(Records for finding items on screen)

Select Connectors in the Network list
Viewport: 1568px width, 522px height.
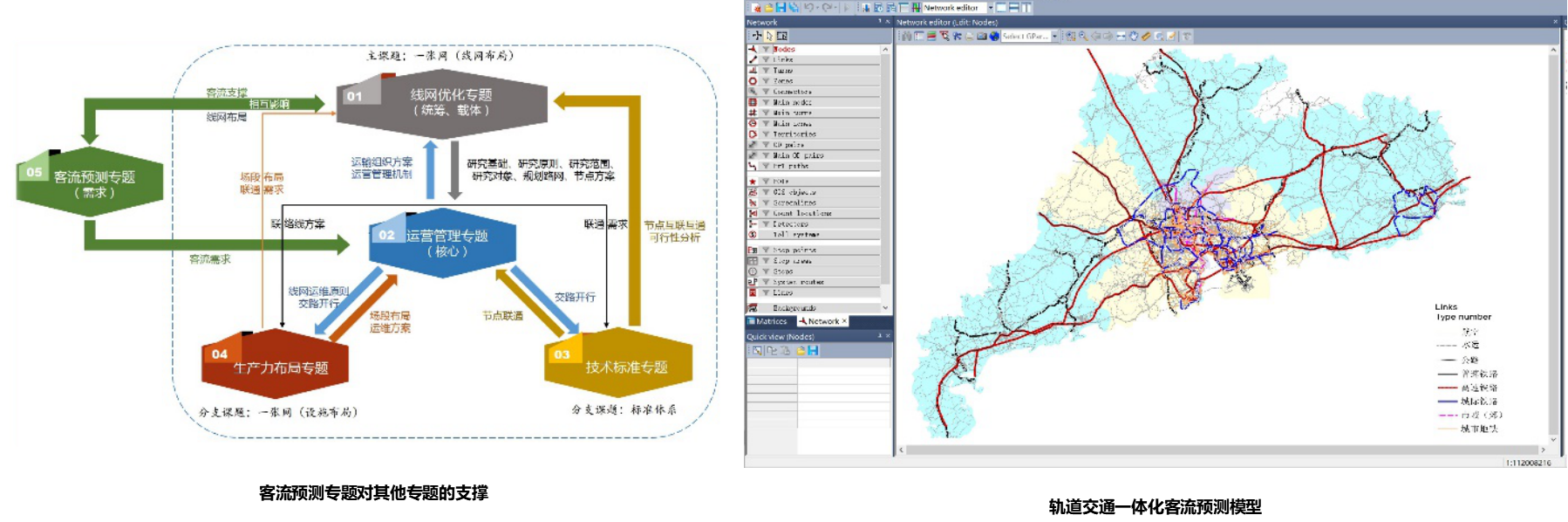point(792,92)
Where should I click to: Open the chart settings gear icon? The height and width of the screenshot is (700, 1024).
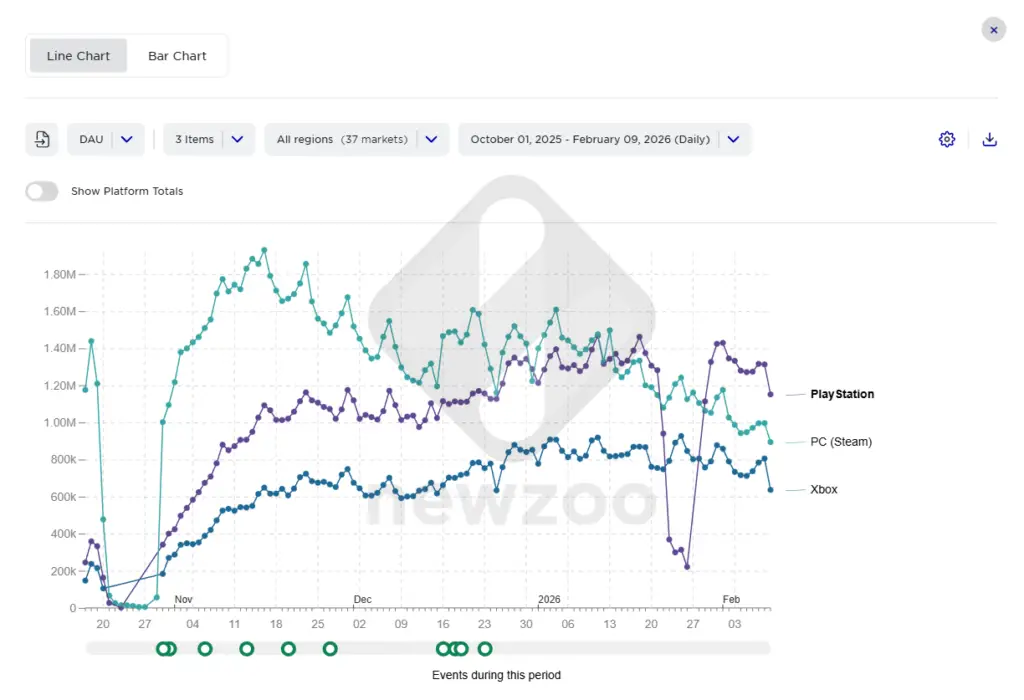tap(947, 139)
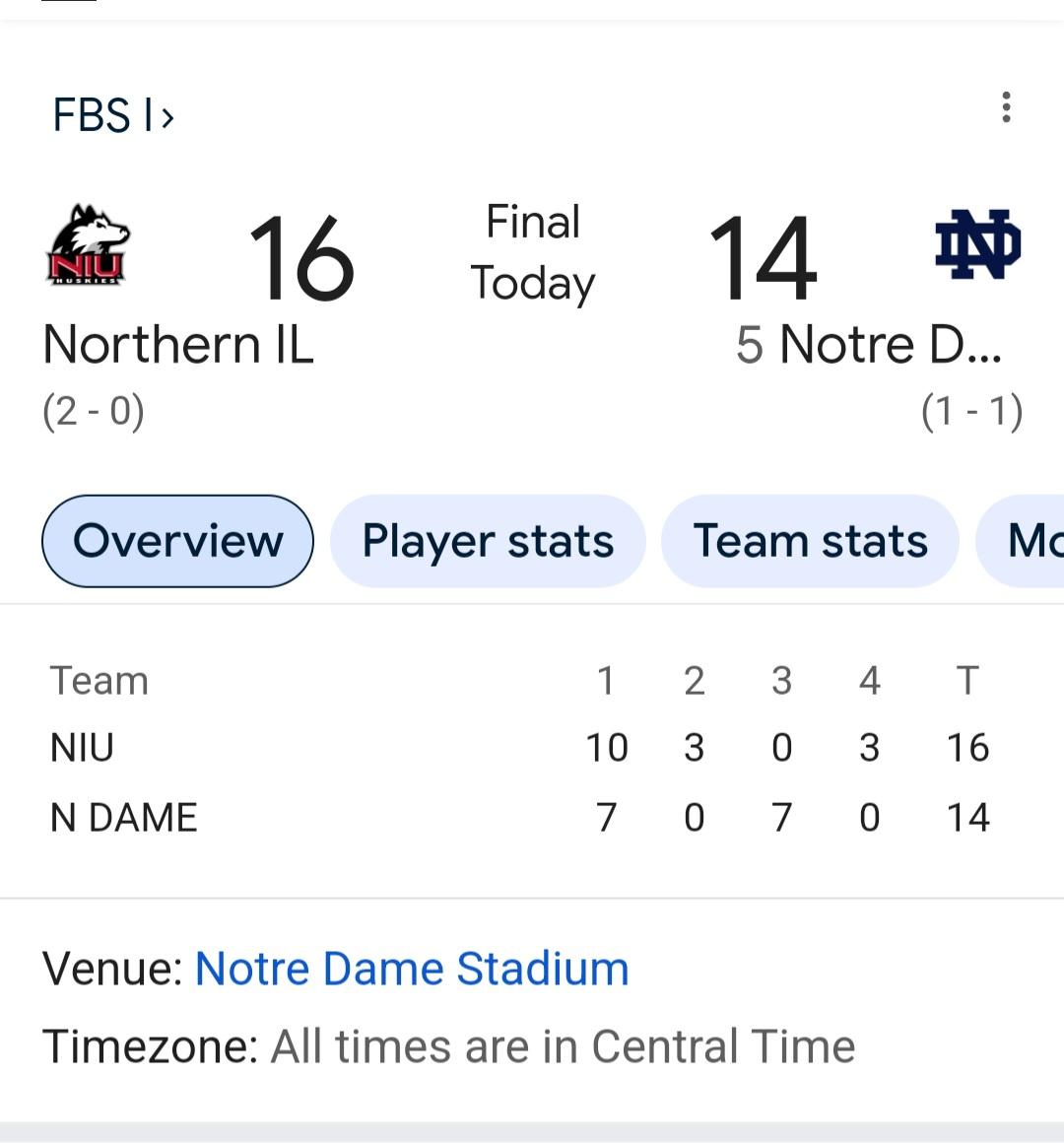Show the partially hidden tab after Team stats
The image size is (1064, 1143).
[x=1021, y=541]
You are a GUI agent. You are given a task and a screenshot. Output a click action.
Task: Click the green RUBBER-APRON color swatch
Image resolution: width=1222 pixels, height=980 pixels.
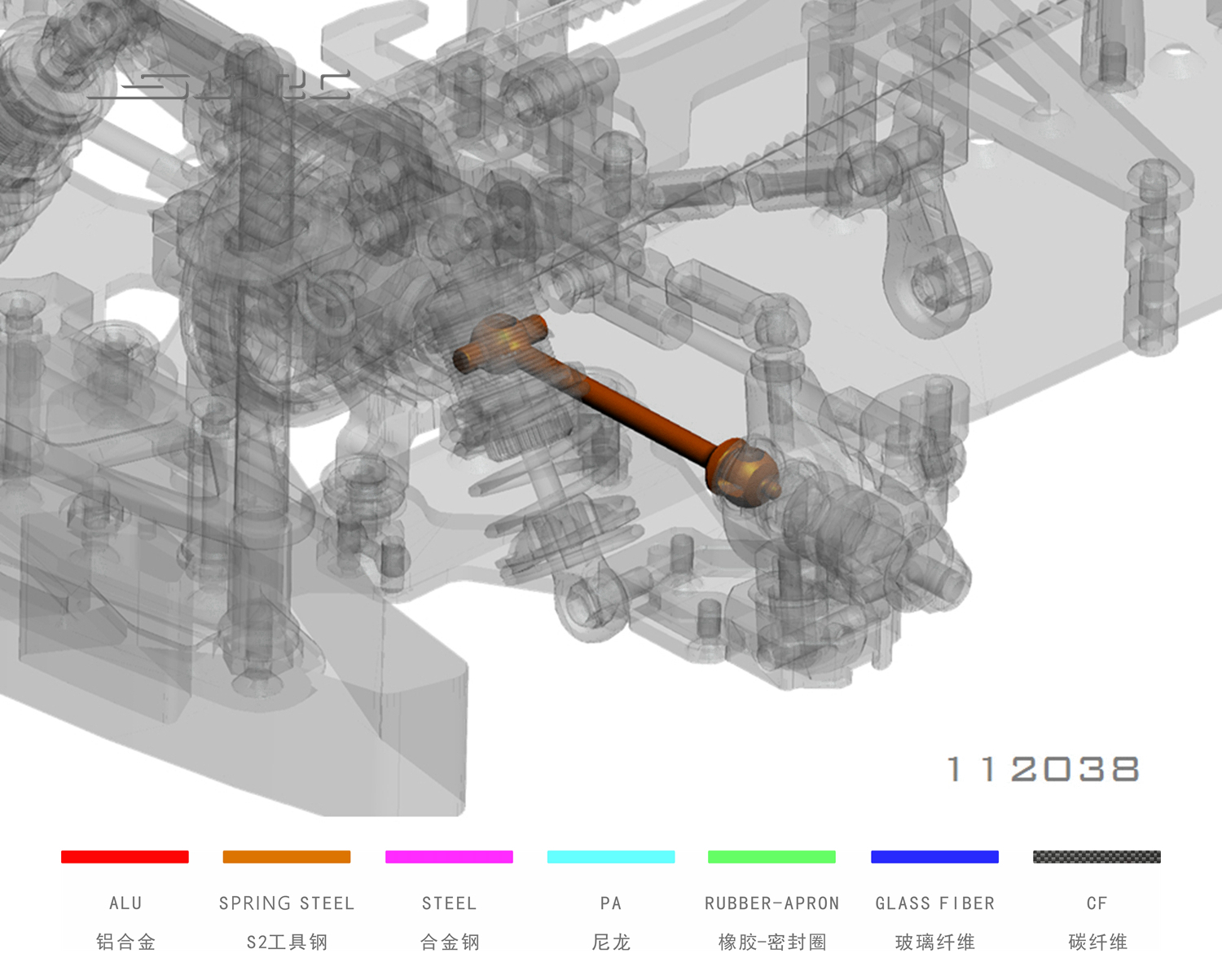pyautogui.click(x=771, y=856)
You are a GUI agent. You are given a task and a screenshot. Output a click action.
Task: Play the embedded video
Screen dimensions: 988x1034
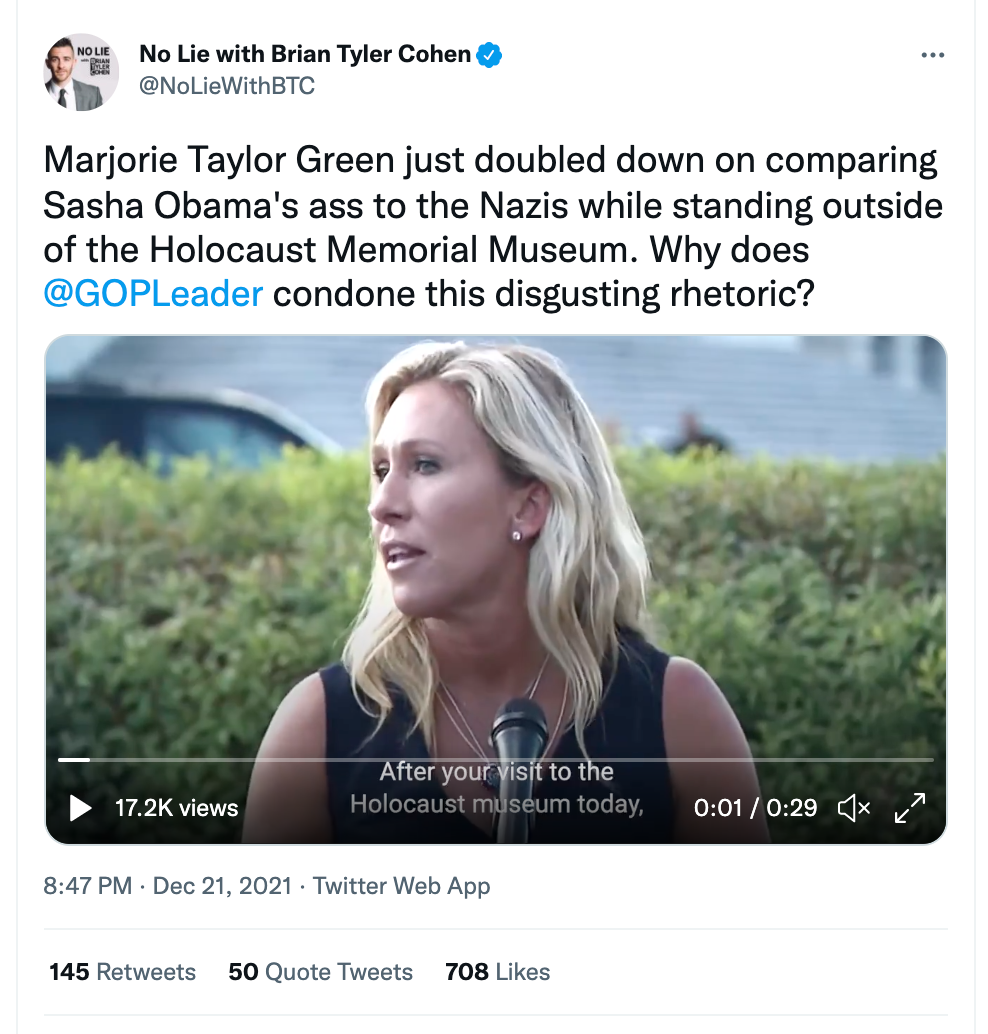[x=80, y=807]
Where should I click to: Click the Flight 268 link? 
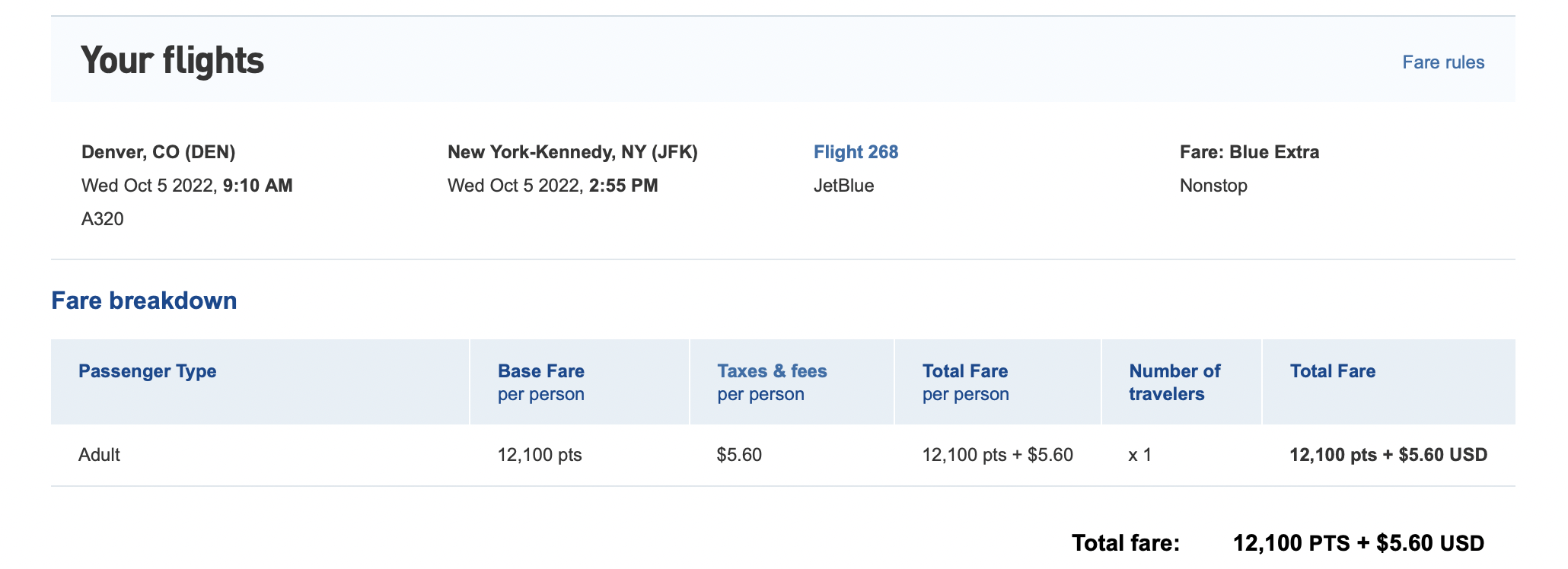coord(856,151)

Exercise instructions
Copy every entry above word for word, but leave out the pictures.

Output below
Select Connectors in the Network list
Viewport: 1568px width, 522px height.
point(792,92)
Where should I click to: Open the chart settings gear icon? The height and width of the screenshot is (700, 1024).
tap(947, 139)
Show the partially hidden tab after Team stats
The image size is (1064, 1143).
[x=1021, y=541]
You are a GUI agent. You are given a task and a screenshot. Output a click action.
Task: Click the green RUBBER-APRON color swatch
Image resolution: width=1222 pixels, height=980 pixels.
pyautogui.click(x=771, y=856)
You are a GUI agent. You are given a task and a screenshot. Output a click action.
Task: Play the embedded video
Screen dimensions: 988x1034
[x=80, y=807]
Where should I click to: Click the Flight 268 link? 
coord(856,151)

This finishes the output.